The Census reported that 2,083 people (100% of the population) lived in households, 0 (0%) lived in non-institutionalized group quarters, and 0 (0%) were institutionalized.

There were 629 households, out of which 266 (42.3%) had children under the age of 18 living in them, 369 (58.7%) were opposite-sex married couples living together, 91 (14.5%) had a female householder with no husband present, 50 (7.9%) had a male householder with no wife present. There were 32 (5.1%) unmarried opposite-sex partnerships, and 5 (0.8%) same-sex married couples or partnerships. 102 households (16.2%) were made up of individuals, and 46 (7.3%) had someone living alone who was 65 years of age or older. The average household size was 3.31. There were 510 families (81.1% of all households); the average family size was 3.66.

The population age distribution is 566 people (27.2%) under the age of 18, 231 people (11.1%) aged 18 to 24, 474 people (22.8%) aged 25 to 44, 532 people (25.5%) aged 45 to 64, and 280 people (13.4%) who were 65 years of age or older. The median age was 35.1 years. For every 100 females, there were 104.0 males. For every 100 females age 18 and over, there were 101.7 males.

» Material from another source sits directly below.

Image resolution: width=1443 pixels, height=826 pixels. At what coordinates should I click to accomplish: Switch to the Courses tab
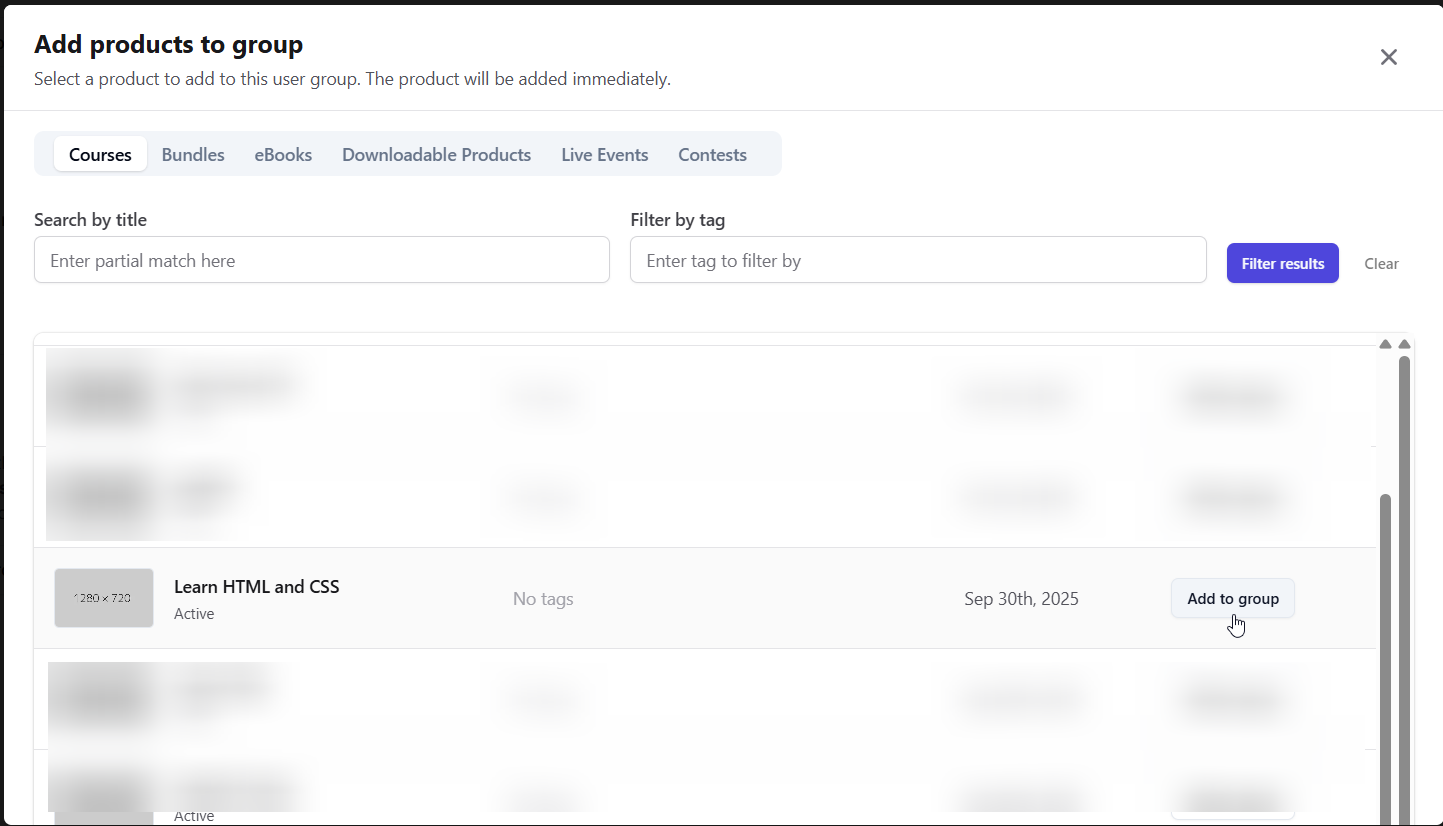point(100,155)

There were 667 housing units at an average density of 221.5 /sqmi, of which 629 were occupied, of which 423 (67.2%) were owner-occupied, and 206 (32.8%) were occupied by renters. The homeowner vacancy rate was 1.2%; the rental vacancy rate was 5.5%. 1,365 people (65.5% of the population) lived in owner-occupied housing units and 718 people (34.5%) lived in rental housing units.
==Education==
Almost all of the CDP is in the Washington Colony Elementary School District while a small piece extends into the Orange Center Elementary School District. All of it is in the Washington Unified School District for grades 9–12. Washington Union High School is the latter district's comprehensive high school.

==Notable residents==
- Marjaree Mason, for whom Fresno County's Marjaree Mason Center is named, was born in Easton.
- Deshawn Stevenson, basketball player for the Dallas Mavericks, lived in Easton.
- Matt Garza, Major League Baseball pitcher for the Chicago Cubs, grew up and attended high school in Easton.
- Blackie Gejeian, was an American race car driver, race car builder, and hot rod enthusiast of Armenian descent.